French wine production is likely to rise this year and harvesting could start early after warm weather, the country's farm ministry forecast, just as Italy and France try to curb premium output to support prices.
In a report containing its first forecast for 2020, the French farm ministry on Friday projected output at 44.7-45.7 million hectolitres, a rise of 6-8% compared with last year and slightly above the country's average of the past five years.
A hectolitre is the equivalent of 100 litres, or 133 standard wine bottles.
Favourable Spring Weather
Vines generally benefited from favourable spring weather for flowering, although mildew disease has affected parts of the southwest and hailstorms in the Bordeaux region caused up to 30% production losses in some zones, the ministry said.

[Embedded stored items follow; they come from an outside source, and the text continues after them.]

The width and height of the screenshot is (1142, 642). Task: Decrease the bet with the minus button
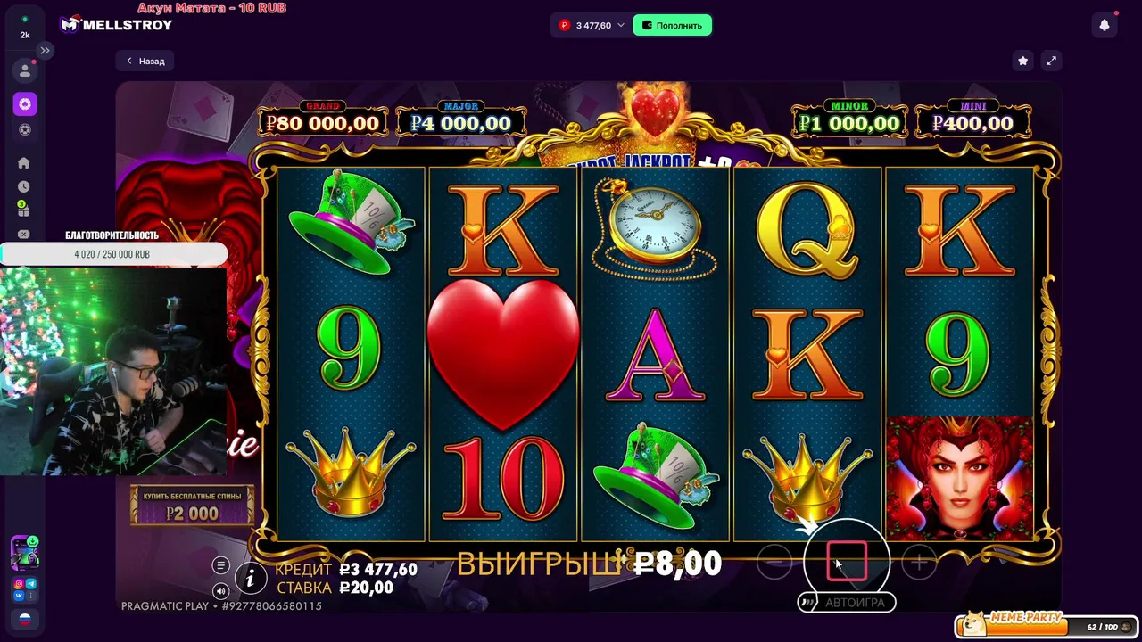774,562
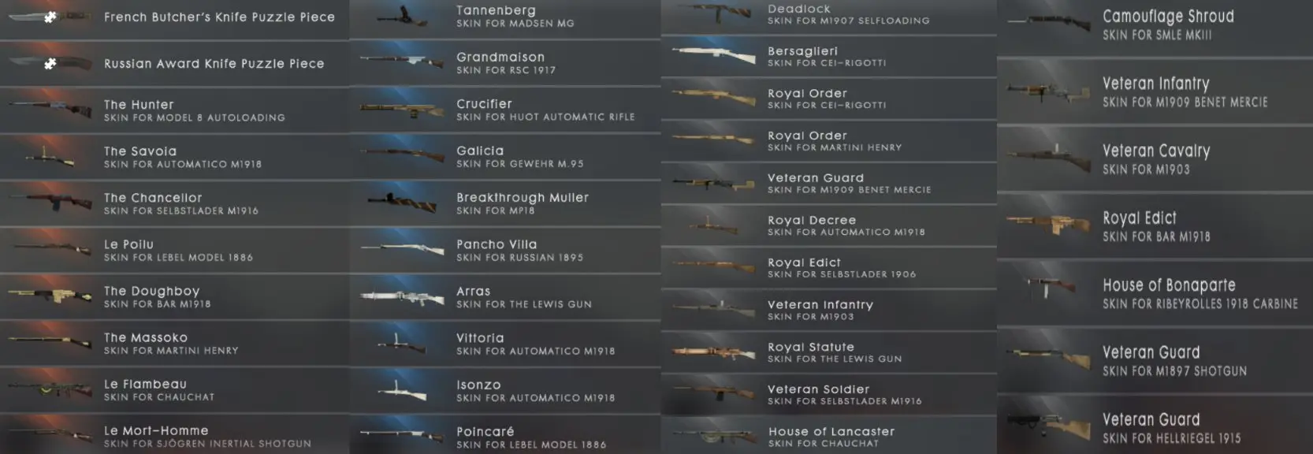1313x454 pixels.
Task: Choose the Breakthrough Muller MP18 skin
Action: 504,203
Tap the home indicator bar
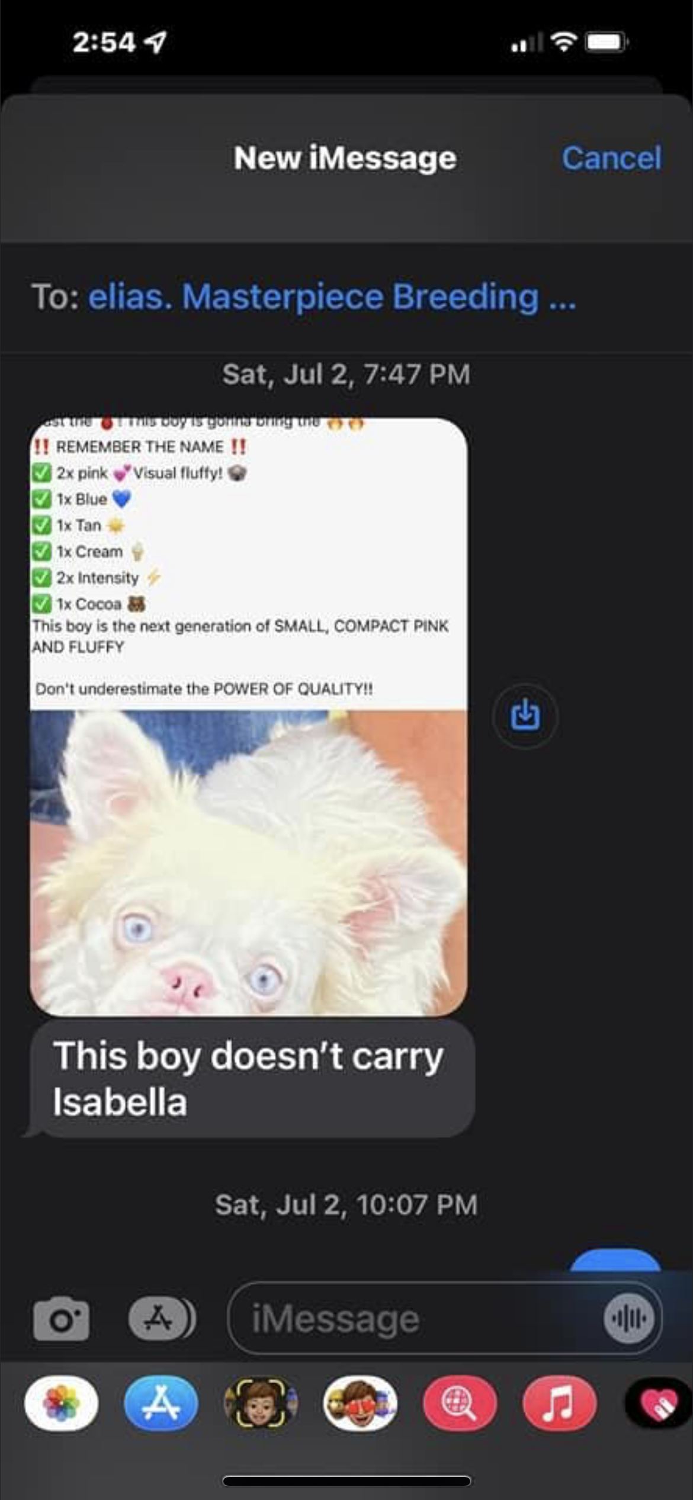 (347, 1481)
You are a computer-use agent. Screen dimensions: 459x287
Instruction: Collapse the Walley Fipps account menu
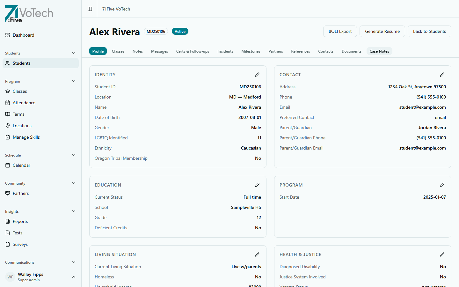(x=74, y=277)
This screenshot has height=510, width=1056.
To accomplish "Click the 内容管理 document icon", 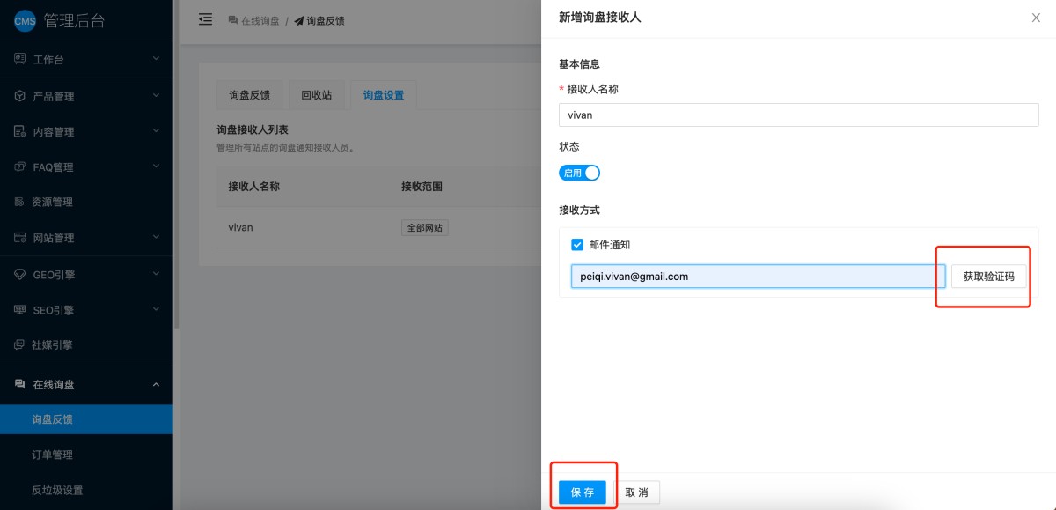I will pos(19,131).
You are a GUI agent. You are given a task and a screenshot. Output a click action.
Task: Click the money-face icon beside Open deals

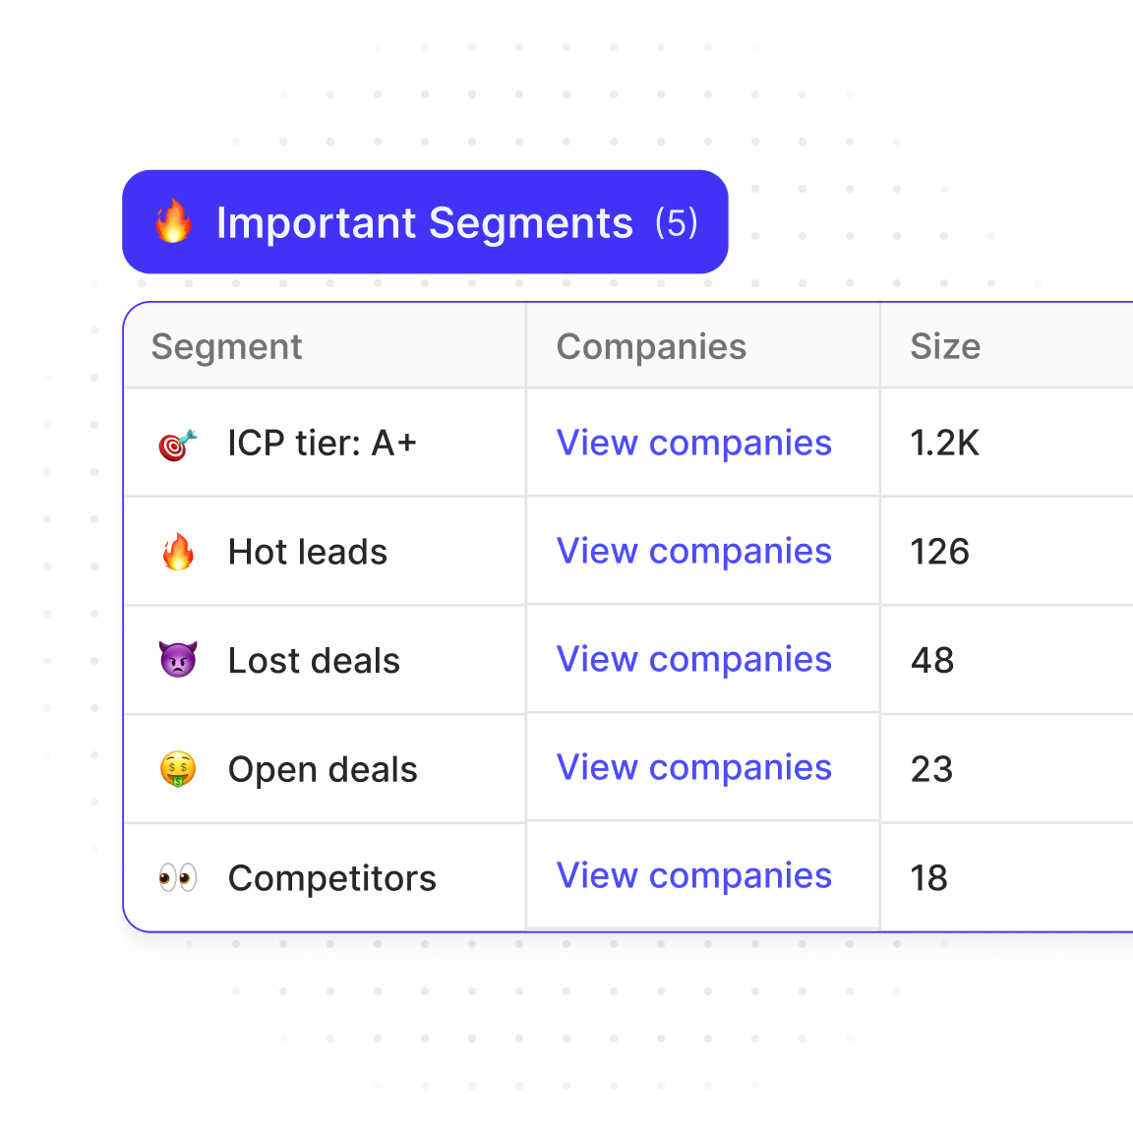pyautogui.click(x=178, y=769)
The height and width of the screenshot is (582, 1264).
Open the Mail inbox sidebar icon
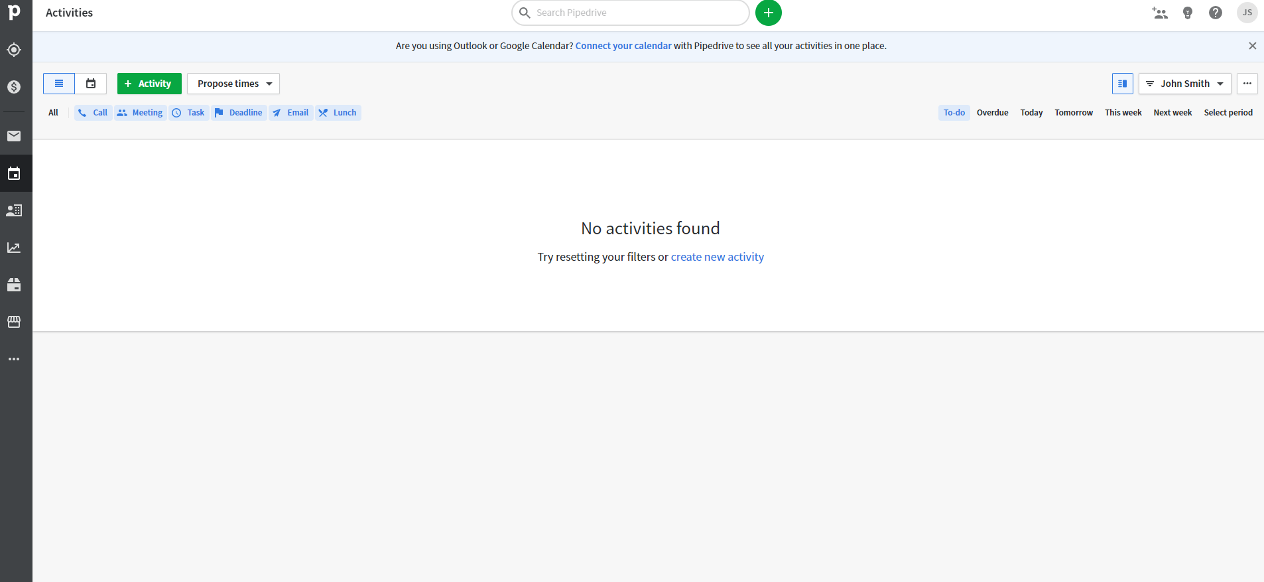point(14,136)
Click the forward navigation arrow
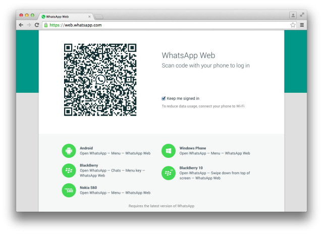This screenshot has height=234, width=323. (x=29, y=25)
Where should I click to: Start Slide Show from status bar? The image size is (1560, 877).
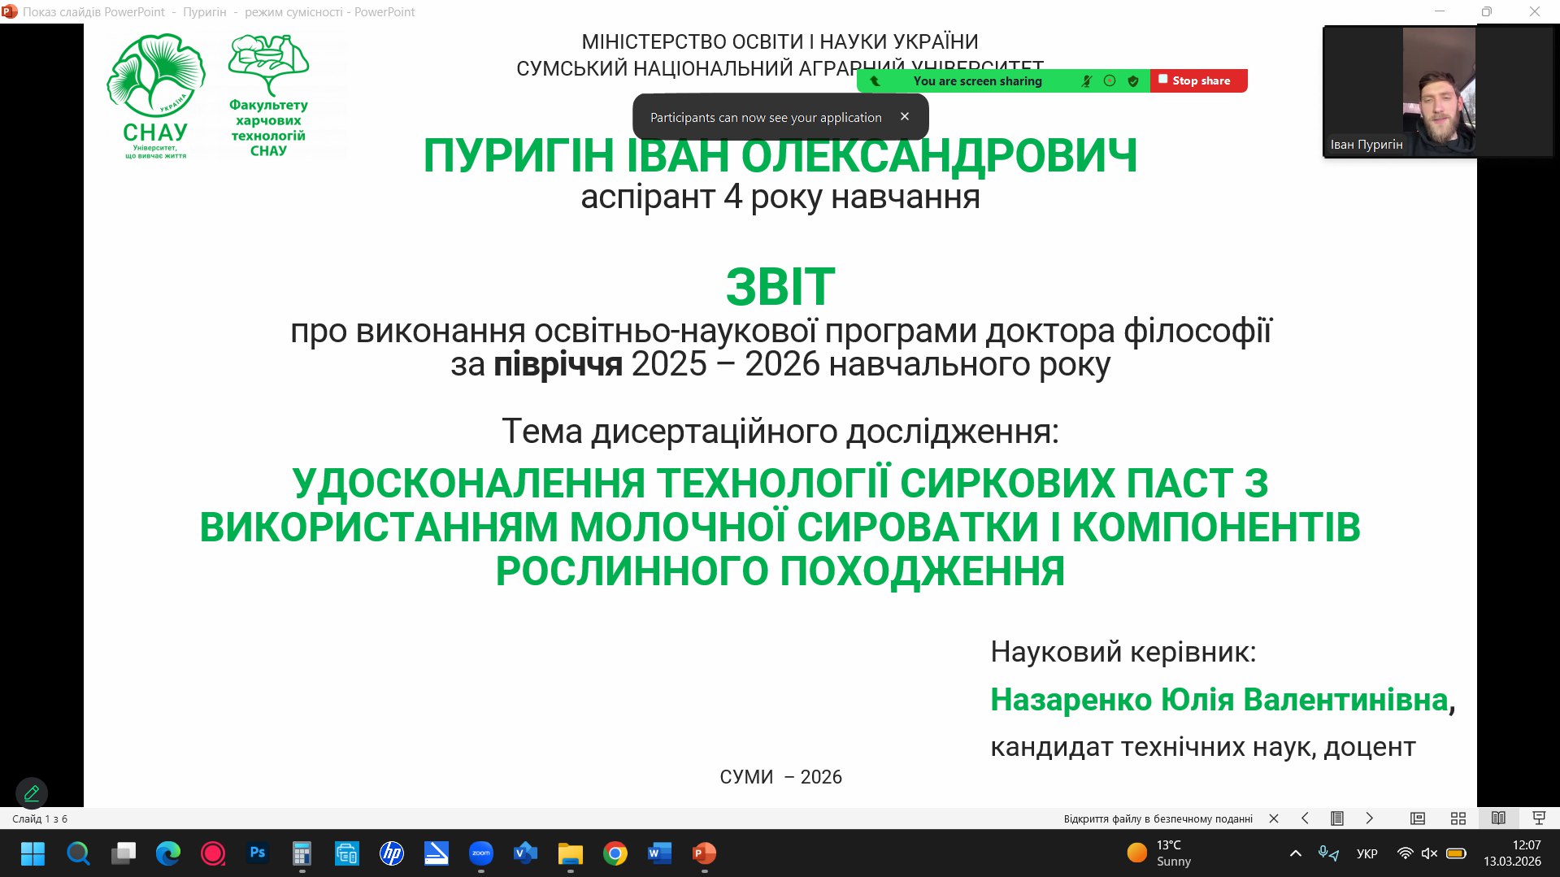1539,818
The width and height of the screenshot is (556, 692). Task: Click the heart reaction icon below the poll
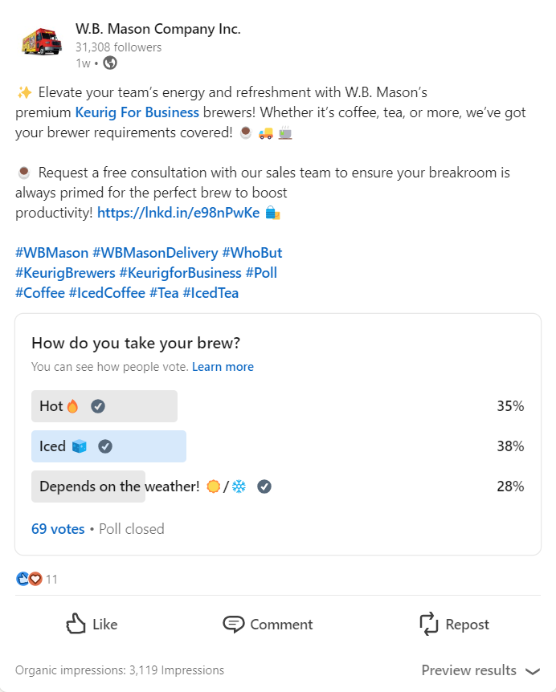click(35, 578)
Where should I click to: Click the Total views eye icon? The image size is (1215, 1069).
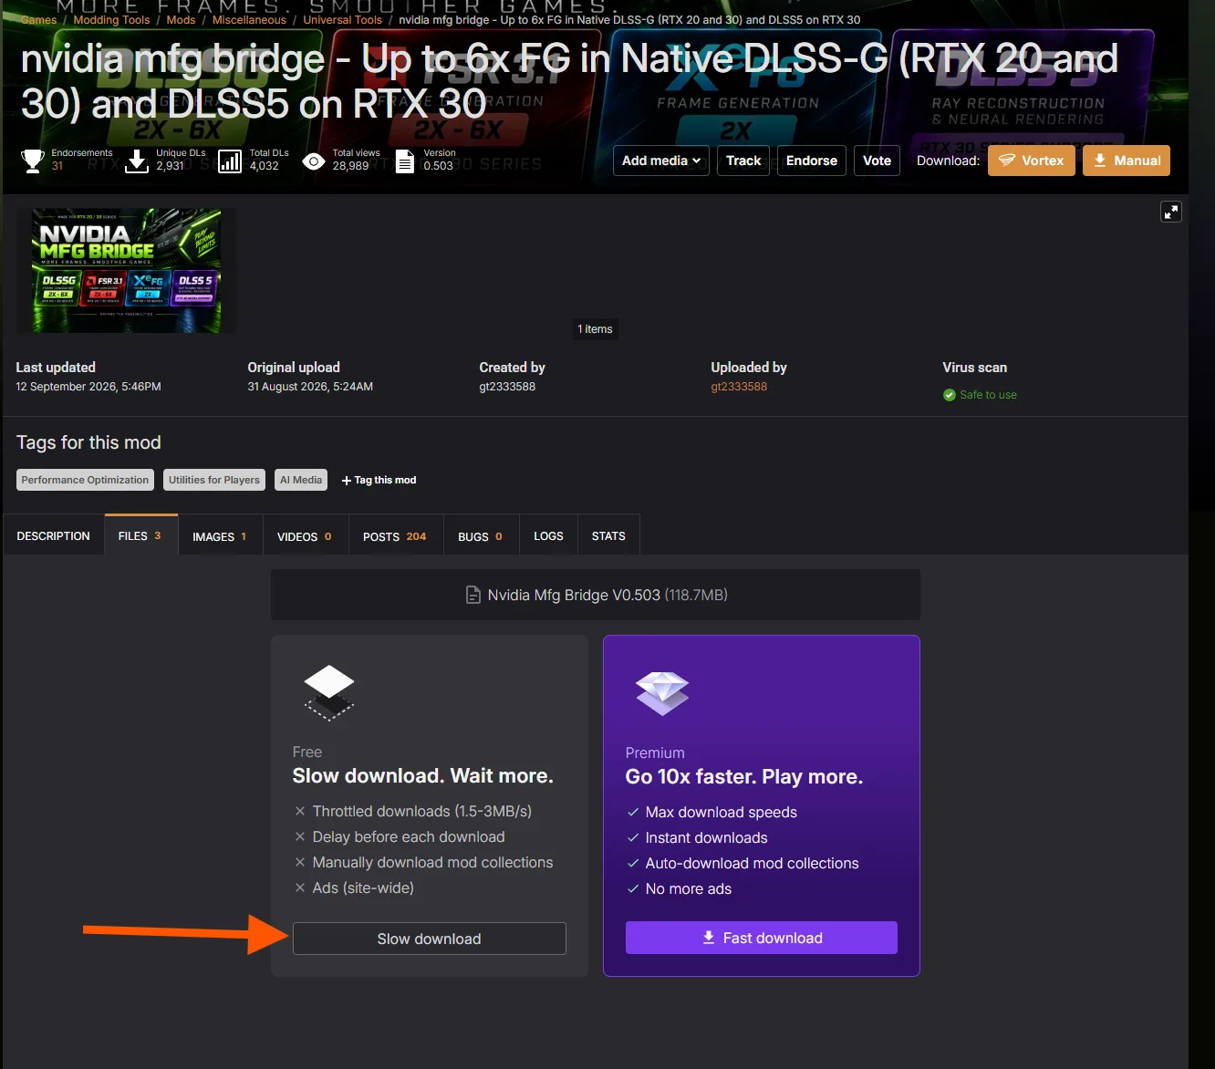(313, 161)

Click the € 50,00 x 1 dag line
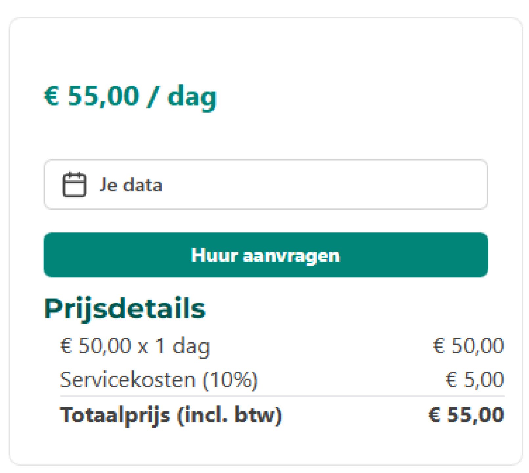(x=135, y=347)
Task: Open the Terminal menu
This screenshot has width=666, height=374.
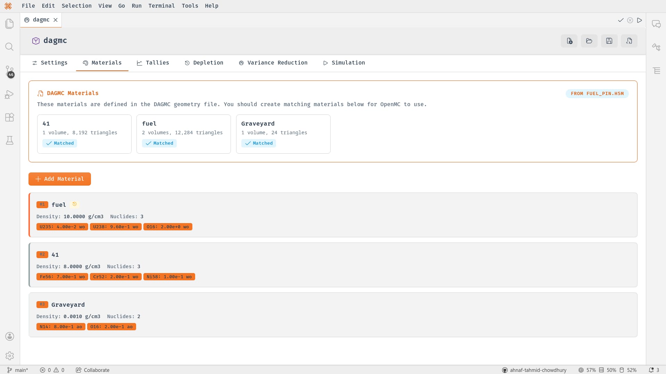Action: point(161,6)
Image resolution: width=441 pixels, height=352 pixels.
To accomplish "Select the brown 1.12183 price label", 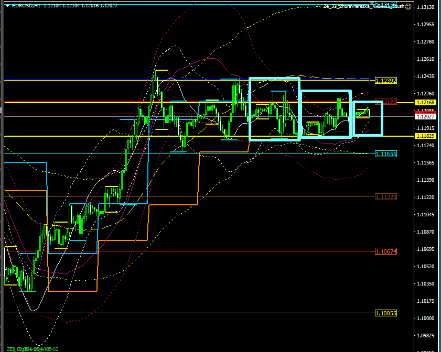I will (x=387, y=101).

A developing drought in France could curb the anticipated increase in production this year, it added.
A very warm spring has left vines much further ahead in their growth than last year, with the Loire Valley region showing an advance of up to one month, it said.
Shortfall Of Foreign Workers
The prospect of an early wine grape harvest has added to headaches for growers reliant on seasonal labour and who have been facing a shortfall of foreign workers and stricter sanitary measures during the novel coronavirus epidemic.
For the Champagne region, the ministry said vines were showing good potential, but noted that producers have yet to agree on an annual volume.
Growers and champagne houses are negotiating a production target, with some producers looking to cut output to shore up prices of the sparkling wine after the coronavirus crisis slashed sales.